Wikipedia is a marvelous resource. This online encyclopedia contains vast amounts of information. It is free and it is available without leaving home. By comparison, the encyclopedias of my youth contained puny amounts of information. They were expensive, and therefore most people had access to an encyclopedia only if they traveled to a library. Wikipedia, which was created in January 2001, is expanding every day with information added by people throughout the world. Anyone can edit Wikipedia.
Following is a story about using Wikipedia.
Smugglers Notch is a charming mountain pass in my town of Cambridge, Vermont. It is fun to drive through the Notch on Vermont Route 108 in the summer (the road is closed in winter). But the road is too steep and the turns are too sharp and narrow for tractor-trailer trucks, which are prohibited. There are multiple signs on each side telling tractor-trailer trucks not to proceed. And yet, every year, tractor-trailer trucks get stuck. This spring two tractor-trailer trucks got stuck within 15 days of the road opening (news article).
In April 2017 I happened to read the Wikipedia entry for Smugglers Notch where I found this language:
Traffic patterns in the Notch have changed for 2017 as the state has modified the road to make it suitable for tractor-trailers, busses and large campers. Route 108 is now the preferred route for large trucks transiting Vermont.
This is nonsense!! In fact it is dangerous misinformation.
What to do? Wikipedia is an open collaboration platform, so I edited the article and deleted those two sentences. Easy peasy. I did not even need to create an account on Wikipedia.

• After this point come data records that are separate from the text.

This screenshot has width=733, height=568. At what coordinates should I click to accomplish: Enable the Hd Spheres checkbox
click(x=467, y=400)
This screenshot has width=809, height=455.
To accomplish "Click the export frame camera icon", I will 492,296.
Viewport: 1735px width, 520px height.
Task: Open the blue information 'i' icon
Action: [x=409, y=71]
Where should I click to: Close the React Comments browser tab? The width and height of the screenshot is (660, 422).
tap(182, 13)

I thought about this incident earlier this month when writing the previous post: Thinking About Libraries. In that post I pondered the reliability of digital information. There is a lot of talk about “fake news” these days, and most people now get most of their news online. How do we know that what we read online is true?

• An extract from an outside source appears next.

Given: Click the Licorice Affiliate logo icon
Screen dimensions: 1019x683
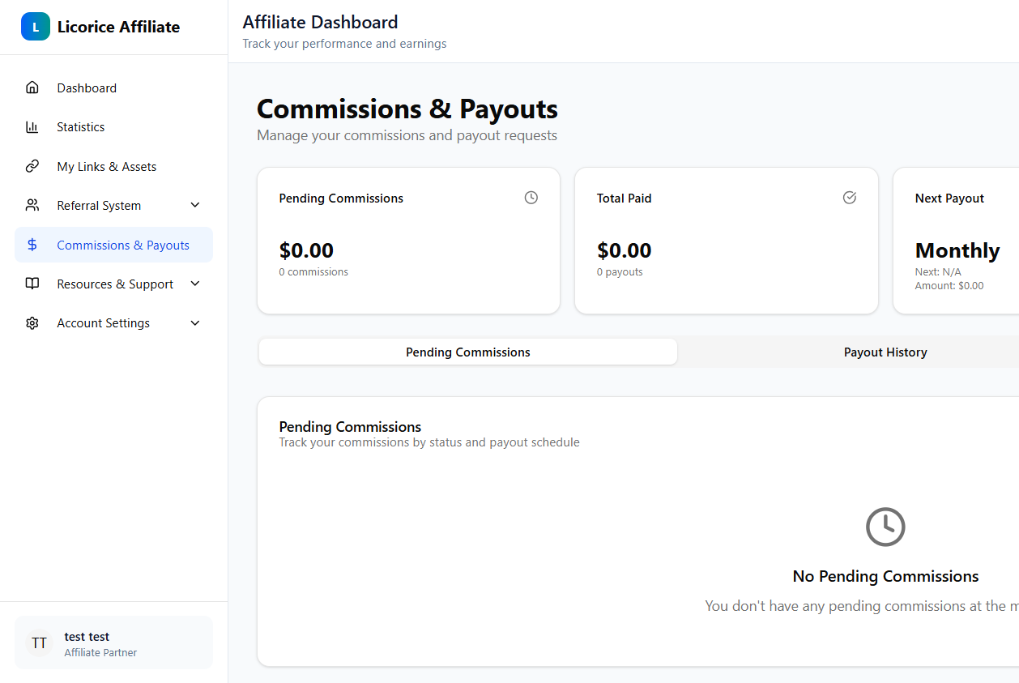Looking at the screenshot, I should [35, 27].
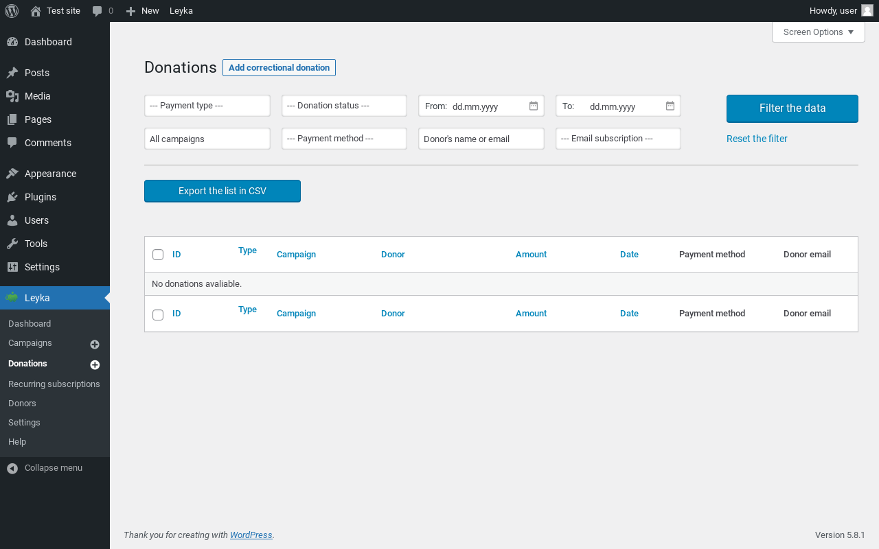Tick the select-all checkbox in table footer

click(x=158, y=315)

The short answer is that we don’t. One should always consider the source of the information that we consume. How trustworthy is the source? That is especially important to consider for news. Purveyors of news naturally wish to write articles and columns that people will find interesting enough to read. We, the people, are a main source of the problem with today’s “fake news.” We often prefer to read information that is “salacious but unverified” rather than verified, factual news. (Former FBI Director James Comey introduced us to the phrase “salacious and unverified.”) To a considerable extent, what we choose to read drives the “news” that other people will create for us.
Back to my Wikipedia story. There was a clue that the sentences about Smugglers Notch quoted above were fake: there was no footnote or reference for those sentences. One of Wikipedia’s core content policies is:
All material in Wikipedia must be attributable to a reliable, published source.
Wikipedia is an encyclopedia, which means that it is a collection of information that is already recognized and established. An encyclopedia is not where one publishes original research, or new information, or opinions. It is a good practice when using Wikipedia to consult the sources (i.e., the footnotes) and consider how trustworthy they are.
How does one edit Wikipedia? It’s easy. Click here for instructions. Anyone can edit unprotected pages; it is not necessary to create an account.
Changes made to Wikipedia articles are tracked. See the “View history” link at the top right of Wikipedia pages. Click here for the history page of the Smugglers Notch article. Below is a screenshot of this history page showing all changes in 2017:
The change on 12 April 2017 was me. I am identified only by my Internet Protocol (IP) address for that session: 188.8.131.52. Interestingly, the material that I deleted had been added less than 24 hours previously by an anonymous person at IP address 184.108.40.206. The timing was pure luck, but I wonder if the purveyor of that “fake news” was surprised by how quickly it was corrected.
I have written about Smugglers Notch on my other blog: The Switchel Traveler. See Smugglers Notch (2017) and LT Smugglers Notch to Johnson (2018). Follow the links for photos and video of a spring waterfall. Not fake news!
This post makes me think that I was going to mention something to you. When we wanted to drive through McKenzie Pass in OR we were unable to with the trailer. I had asked and checked on line as to the possibility of driving the pass with the trailer on. I could find nothing saying I couldn’t and didn’t see any road signs saying something, so we headed up the pass. After about 8 miles into the road, we came to a Big blinking sign that said our rig was too long and would have to turn around. Seems we drove by a radar of some sort that measured vehicle length and activated the sign. And by the sign was a provided turn around. So we did. The next day we drove the pass w/out the trailer and it’s a good thing we didn’t have it. It’s not as bad as the Notch and I could have done it if I would have been able to take up the whole road. But it wouldn’t have been an easy drive. Got me to thinking about the Notch and how maybe something like that could be installed to warn trailer drivers better than what’s in place now.
Anyway, just a thought.
We are in Cheyenne WY tonight. Heading to Colorado Springs and hoping to drive Pikes Peak tomorrow.
Hope all is well there.
Bill and Donna
Wikipedia is useful.
As long as the topic has no political or religious relations…
I’ve tried to edit pages I though needed correction and quickly learned some pages are “guarded” by robots who quickly undid any changes I attempted to make. Some truths are more equal than others.